7049 lectures / 5 commentaires19 septembre 2008, 08 h 54

La hausse des prix a plongé 75 millions de personnes de plus au-dessous du seuil de la faim, portant le nombre estimé de personnes sous-alimentées dans le monde à 923 millions en 2007, annonce aujourd'hui la FAO.

Les prix élevés des denrées alimentaires ont renversé la tendance précédemment positive vers la réalisation de l’Objectif du Millénaire pour le développement (OMD) relatif à la réduction de moitié de la proportion de personnes souffrant de la faim dans le monde d'ici à 2015.

La FAO a publié les nouveaux chiffres de la faim à quelques jours de la session de l'Assemblée générale des Nations Unies sur les OMD. La réalisation de l'objectif du Sommet mondial de l'alimentation de réduire de moitié le nombre de personnes souffrant de la faim sera encore bien plus difficile à atteindre, selon la FAO.

Pour la période 2003-2005, la FAO estimait à 848 millions le nombre d’affamés dans le monde, une hausse de 6 millions par rapport aux 842 millions de la période 1990-1992 (période de référence du Sommet mondial de l'alimentation).

La flambée des prix des engrais, du carburant et des produits alimentaires a aggravé le problème, indique la FAO. Les prix des denrées alimentaires ont augmenté de 52 % entre 2007 et 2008 et les prix des engrais ont presque doublé au cours de l’année dernière.

Tendances inquiétantes

"Les effets dévastateurs des prix élevés des denrées alimentaires sur le nombre de personnes souffrant de la faim aggravent les tendances de long terme déjà inquiétantes", selon M. Hafez Ghanem, Sous-Directeur général de la FAO responsable du Département économique et social. "La faim a augmenté alors que le monde s'est enrichi et a produit plus de nourriture que jamais au cours de la dernière décennie."

Les acheteurs nets de nourriture - ce qui inclut presque tous les citadins et une grande partie des ménages ruraux - ont subi un impact négatif à court terme des prix élevés des denrées alimentaires. Cela a affecté les revenus et le niveau de vie des ménages. Les plus pauvres, les sans-terre et les femmes seules à la tête d’une famille ont été les plus durement touchés.

Ces tendances négatives dans la lutte contre la faim risquent de torpiller les efforts déployés pour réaliser également d’autres OMD, selon M. Ghanem.

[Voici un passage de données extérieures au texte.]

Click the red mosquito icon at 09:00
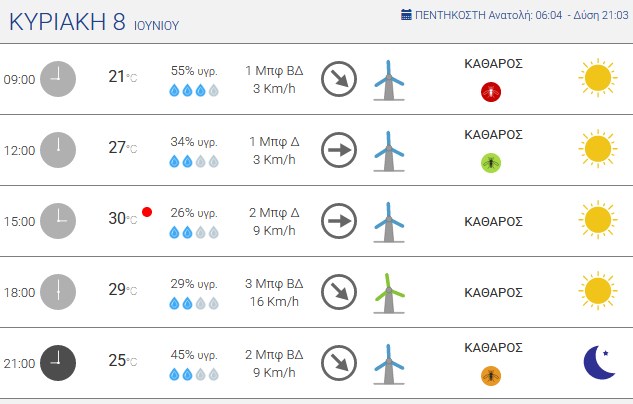This screenshot has height=404, width=633. 491,92
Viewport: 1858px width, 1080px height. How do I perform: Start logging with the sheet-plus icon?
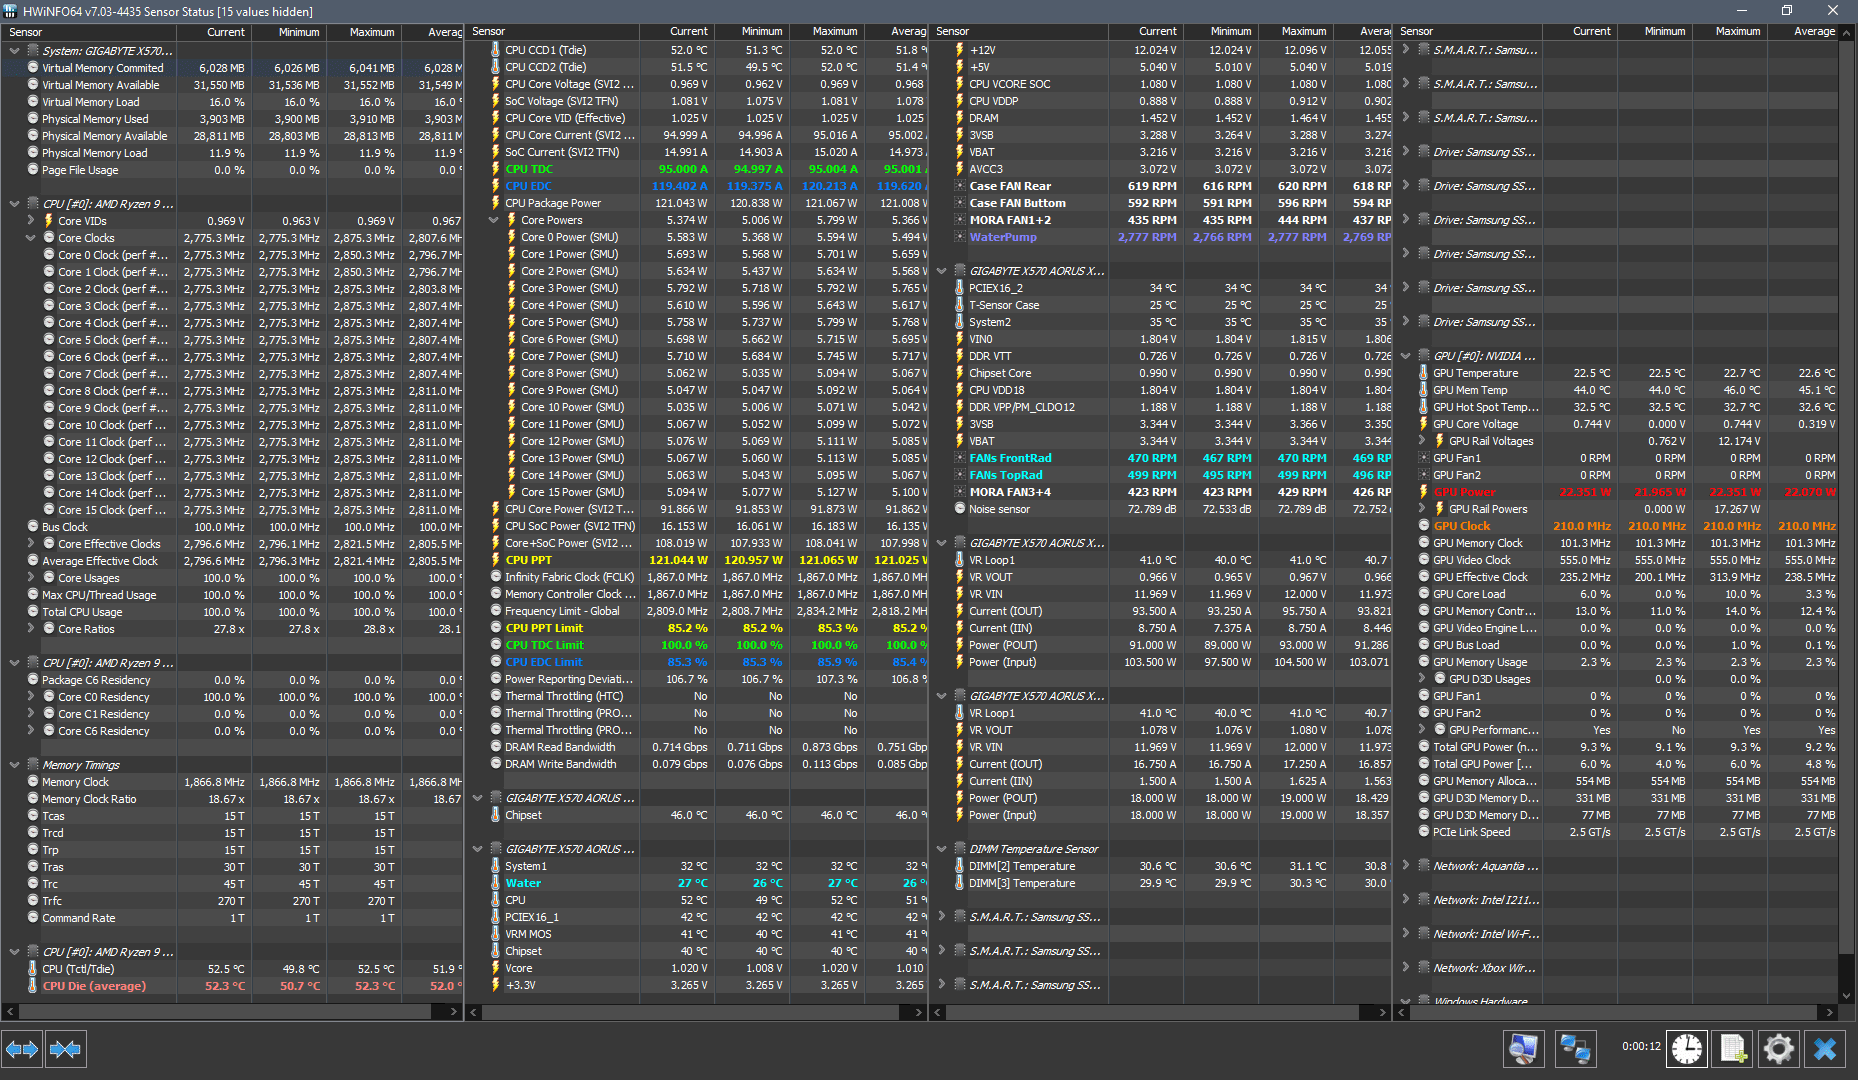[x=1732, y=1048]
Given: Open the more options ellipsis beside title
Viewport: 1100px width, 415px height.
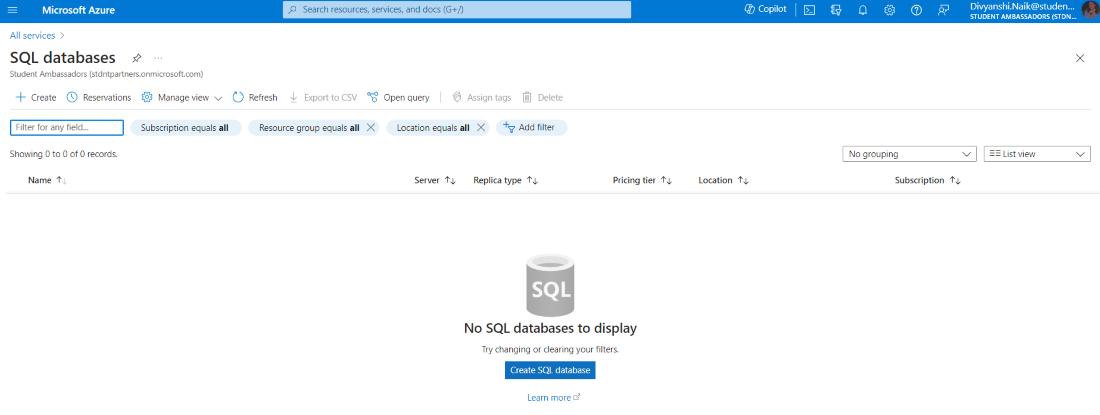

Outre le coût social dévastateur de la faim sur les vies humaines, l’observation empirique montre l'impact négatif de la faim et de la malnutrition sur la productivité du travail, la santé et l'éducation, ce qui entraîne au bout du compte de faibles niveaux de croissance économique globale.
"La faim est une cause de la pauvreté, pas simplement une conséquence", affirme M. Kostas Stamoulis, économiste à la FAO. "Le coût économique de la faim en termes de ressources requises pour remédier à ses effets ainsi que son coût sur la valeur de la productivité et les pertes de revenus sont estimés à des centaines de milliards de dollars par an."
L'effet débilitant de la faim sur la productivité de l'homme et sur le revenu conduit au piège de la faim, indique M. Stamoulis, à savoir que l'extrême pauvreté, tout en étant responsable de la faim, perpétue aussi la pauvreté.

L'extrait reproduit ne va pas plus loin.